I am about to sound like such an asshole, but I am so done. I am so done with a big percentage of my gender.
First of all, I am sick and I am pissed because I am sick. I have been sick almost non stop for the past two months. It’s not even being sick, it’s having a goddamn mild cold that leaves you nowhere. You don’t have a high fever, you’re not throwing up, your stomach or anything internal is not hurting,you’re just coughing, sneezing, having sore throats, feeling weak and hopeless because you’re not right or left. You’re somewhere in the middle and you keep going back and forth.
On top of that, I really don’t need what I have been given. I feel like I have to put a disclaimer everytime III specifically write a blogpost. I am not trying to make a nice, educational blogpost, I am just annoyed as hell.
I have nothing against people being happy and feeling confident with what they’re doing with their life, how they’re doing it, on their looks, behaviour, whatever it may be. You do you, that’s great. But people, there is such a thing as being too confident. There is such a thing as thinking way too highly of yourself. And there is such a thing called being an asshole when you think you are just littering your confidence out into the world. I don’t stand this and I don’t respect it.
There’s a fine line between being self-centered and pretentious and confident.
I have this problem with so many people in real life and it is disturbingly frequent online and with female artists of any kind. I am that person that will dwell on the fact that some idiot said something I exclusively hate and bitch about how and why I disagree with it. Unfortunately for me, it happens way more often than I would prefer it. But also fortunately, I can’t and wouldn’t want to keep track of it all, I’d go insane.
When it happens I can explain exactly what I mean.
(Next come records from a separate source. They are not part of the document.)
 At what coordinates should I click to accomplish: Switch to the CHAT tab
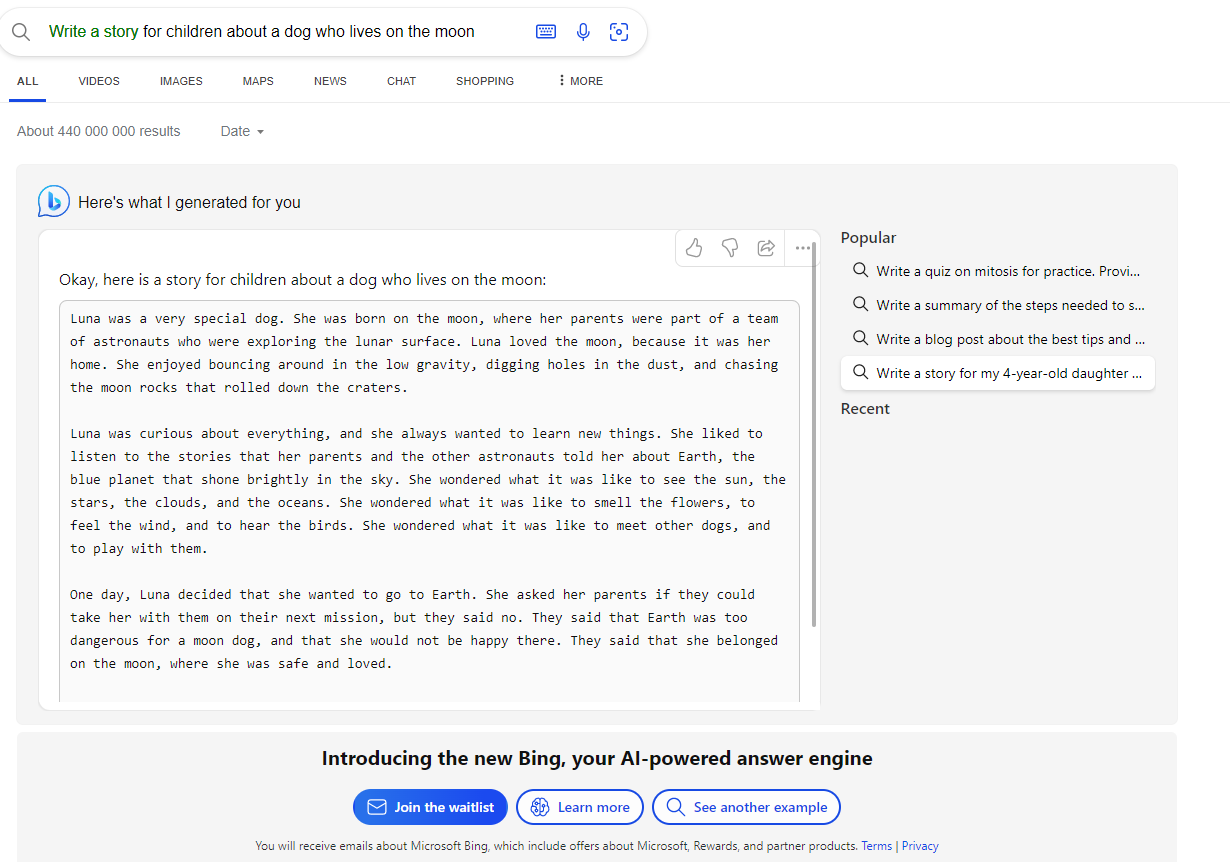point(401,81)
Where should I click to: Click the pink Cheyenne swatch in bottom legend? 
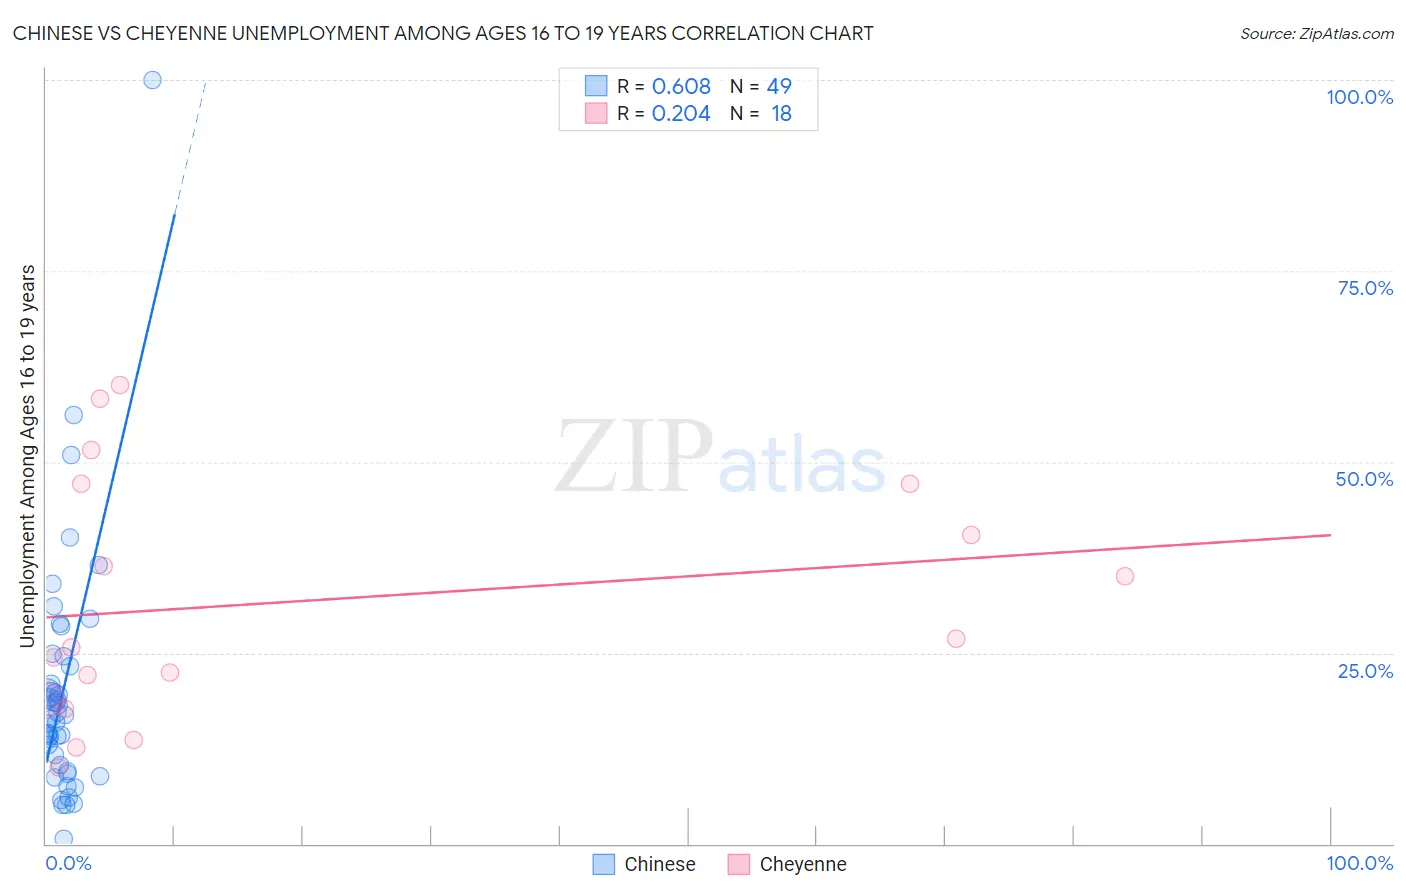point(739,864)
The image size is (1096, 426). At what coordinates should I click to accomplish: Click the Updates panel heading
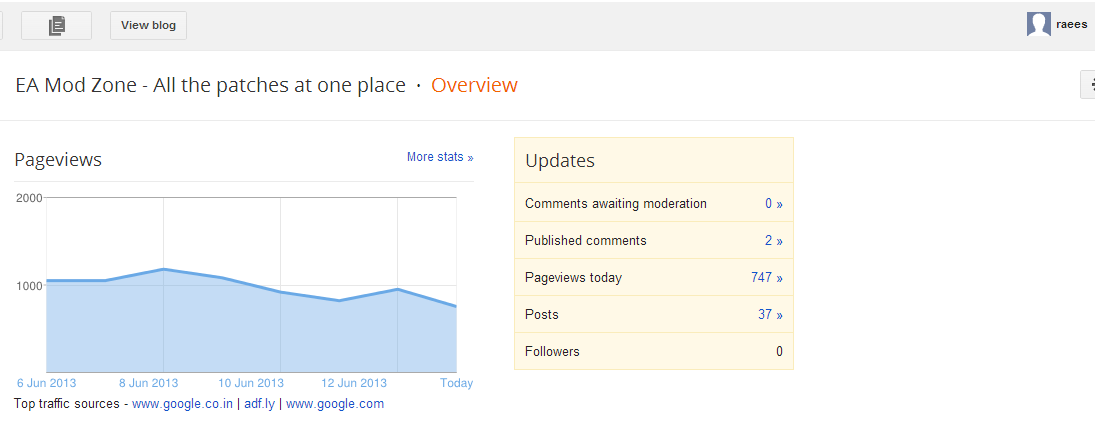pyautogui.click(x=560, y=161)
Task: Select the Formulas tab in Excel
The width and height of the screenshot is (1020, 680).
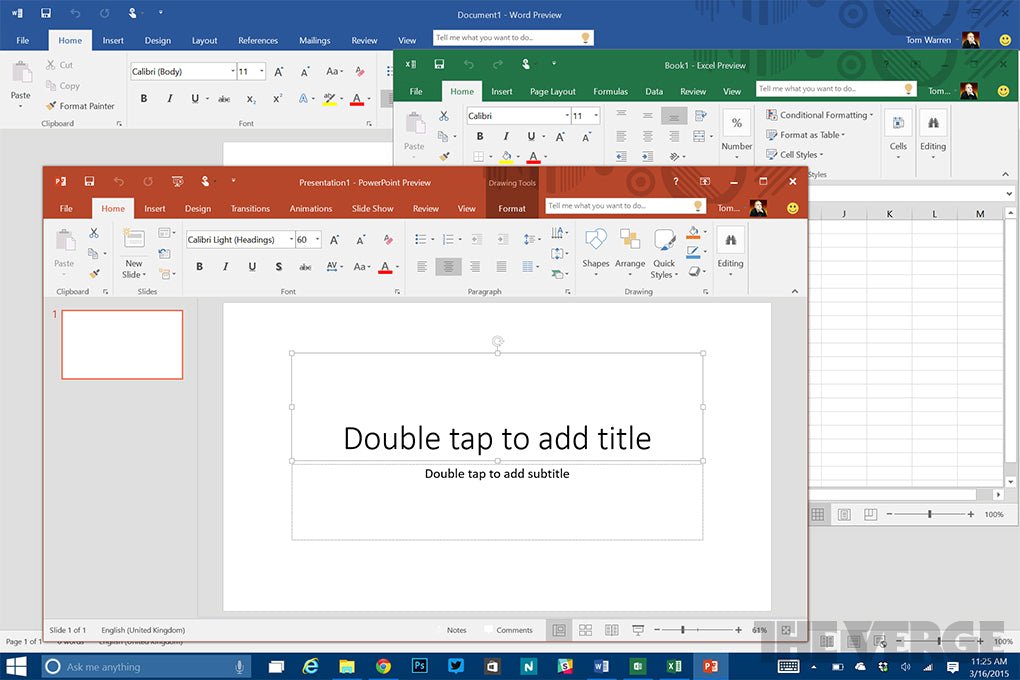Action: [610, 90]
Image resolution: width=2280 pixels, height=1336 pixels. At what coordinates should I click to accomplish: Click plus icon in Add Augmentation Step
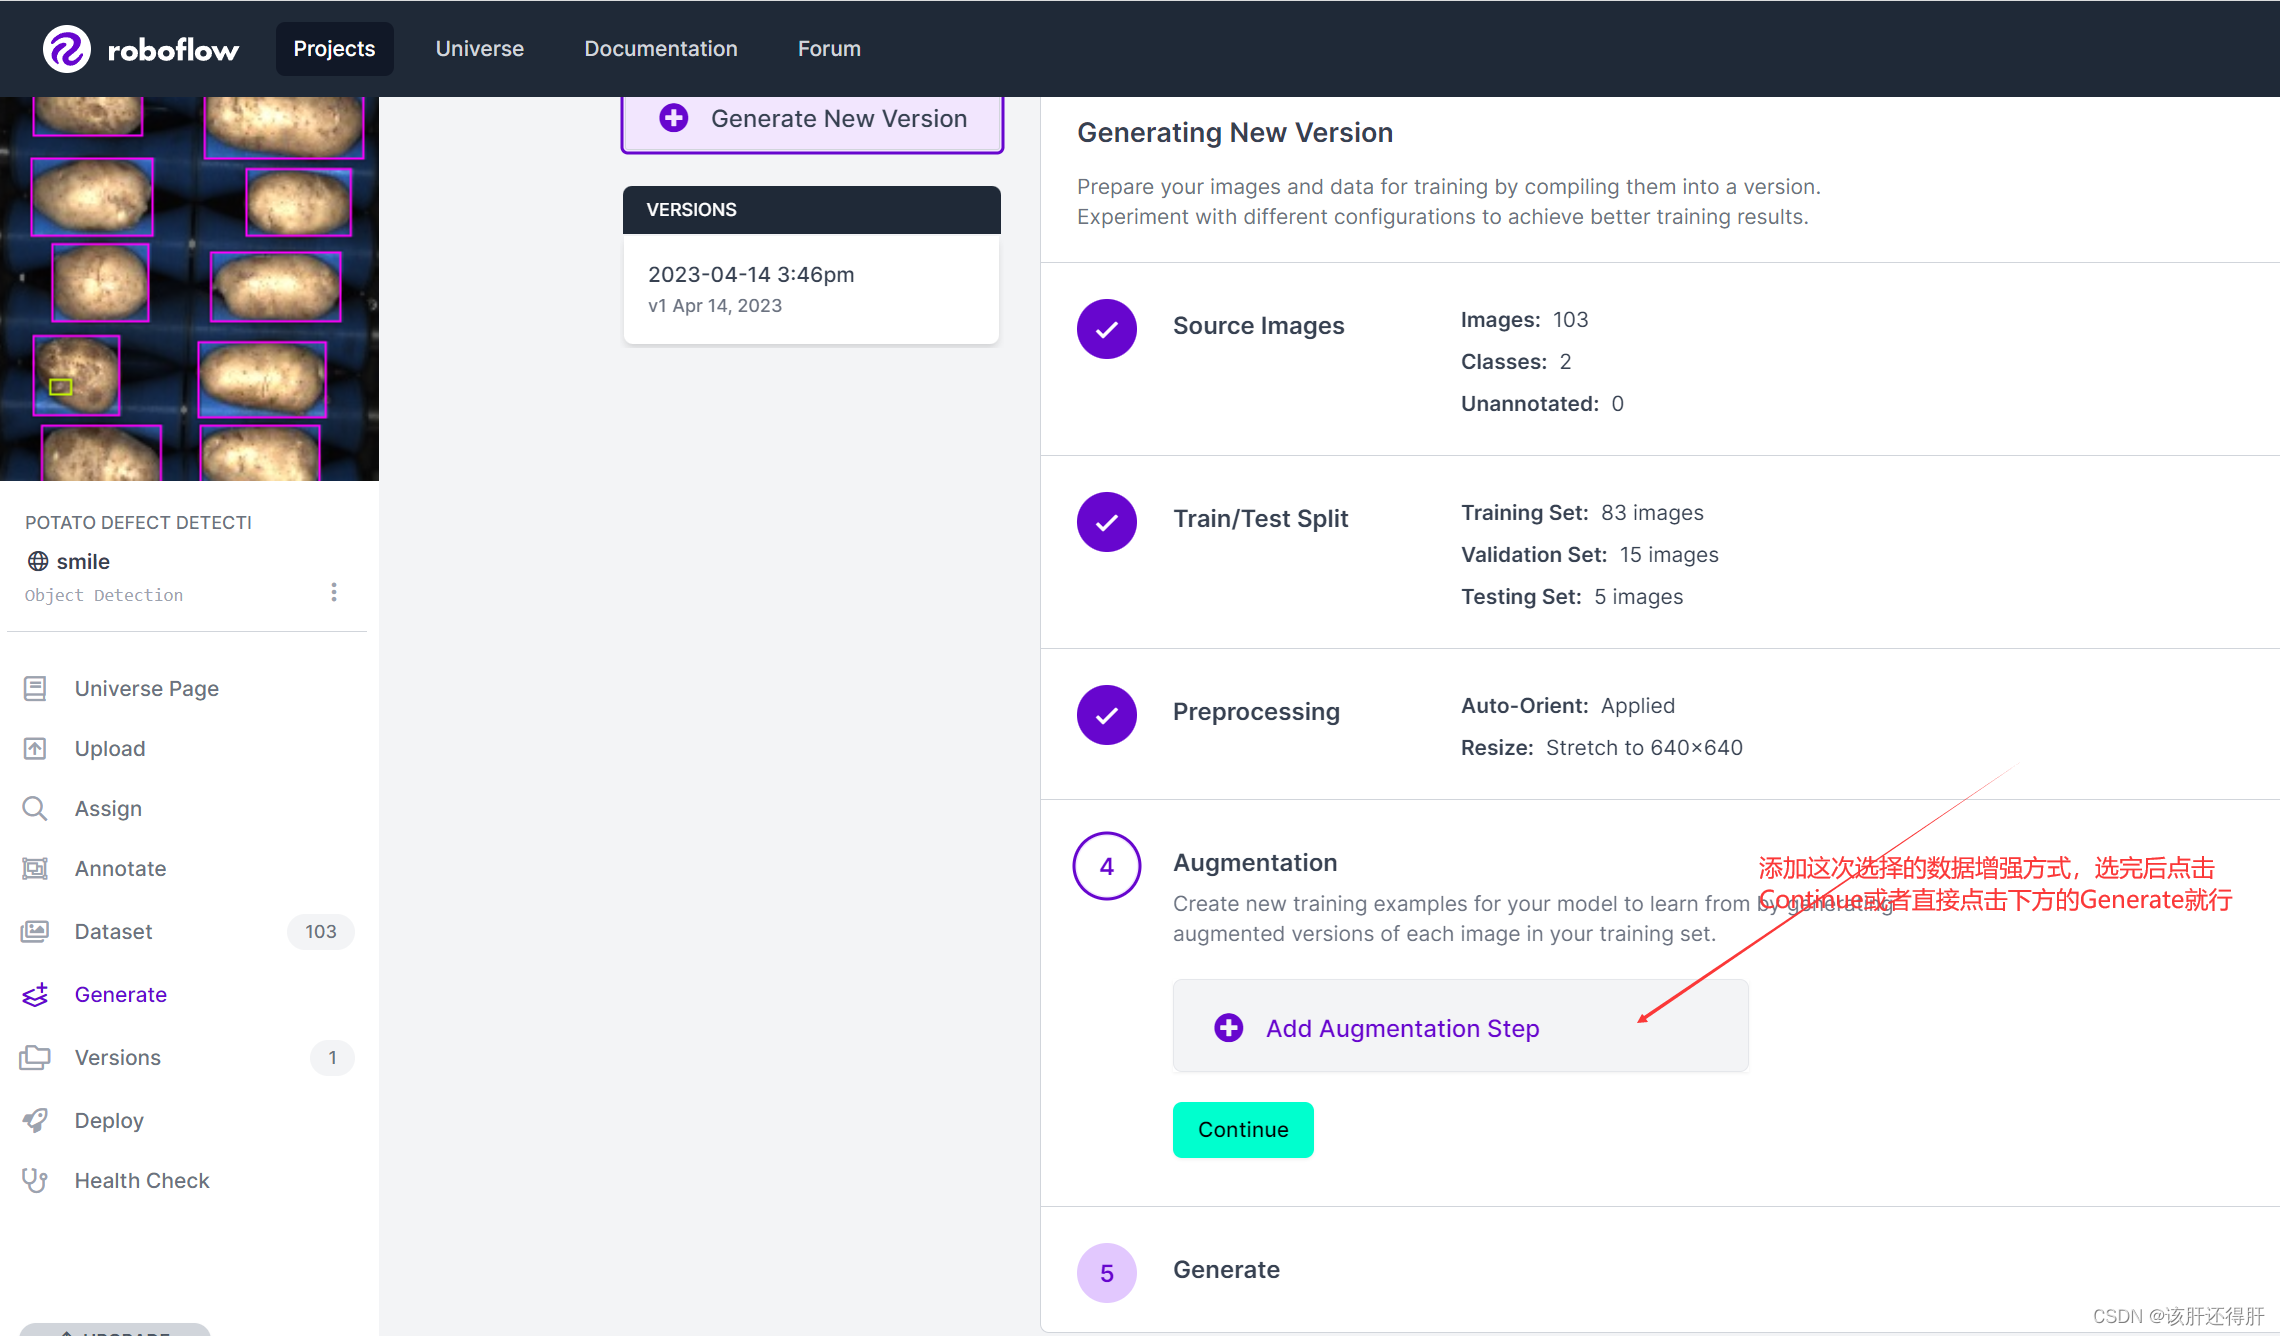click(1228, 1028)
When someone feels the need to compare themselves to other’s in order to make a point that they are better in a certain aspect, or even directly need to state that the other individual’s trate is bad, is not CONFIDENCE.
Nor are you confident for being able to say that publicly without fear- because you allegedly have no fear,it’s who you are-, nor are you confident because You beautified Yourself by making someone seem less beautiful than you.
Posting a picture on a social media, posting a picture of your-oh let’s say, gym/workout progress, that seems to be a thing. Posting a picture of you trying to pull off a Kim Kardashian reer while you bend over a work out bar with full make up on, making a kissy face, i’m sorry, but that ALSO bugs the buggers out of me.
I strongly respect and appreciate people who- like Selena Gomez that do not have to ehance the fact that they are confident and that they love their body and that they love life and that life is glorious and… *breathes*. She just does it. She dresses like she doesn’t mind her curves, she put’s her hair up like she doesn’t mind her seemingly bigger ears, she doesn’t even draw attention to it even when people make comments.
It sounds so wrong and so selfish, because I do agree people should love their body, should embrace it, should embrace their flaws, should be happy, but just like I don’t like people ranting on motivational and inspirational quotes about life and how it’s glorious and how it’s an adventure, I don’t like people overcompensating their looks so they come as confident.
It is overcompensating if you need to grind on the fact that you ‘have an amazing smile even if i have uneven teeth. Suck it haters. #HatersGonnaHate #Spread Love’. Really?
I believe that someone who is truly confident in the most amazing of ways, someone who believes in what they say and what they do and how they do it, they don’t need to justify it or show it off or even mention it. They do it. I respect that. I really do. You didn’t say a thing, but something to learn from is said when you do speak. That’s amazing to me.
It’s perfectly okay to think you’re different, that you stand out, that you have traits you find special and nice. Be different, stand out, embrace those traits you think are special, keep them. Just do it. It shines through.
Confidence comes in so many packages. Confidence when it comes to apperance, physical appeareace, in acts of character, parenthood, certain decision in certain things LIKE parenthood. Almost all of those are different things.
I do understand that celebrities need to sometimes be motivational and inspirational to their fans, but I guess It’s just me that I try to avoid those types of ”speeches”. I find motivation and inspiration in every day acts. Just do what you do, don’t grind on the fact you actually do it and why you do it.
I’ve gotten many comments that my way of appoaching these types of topics are very odd, but it’s how it is. Very complicated, yet very simple. Everything has a line that can be crossed, everything has a limit. Even confidence.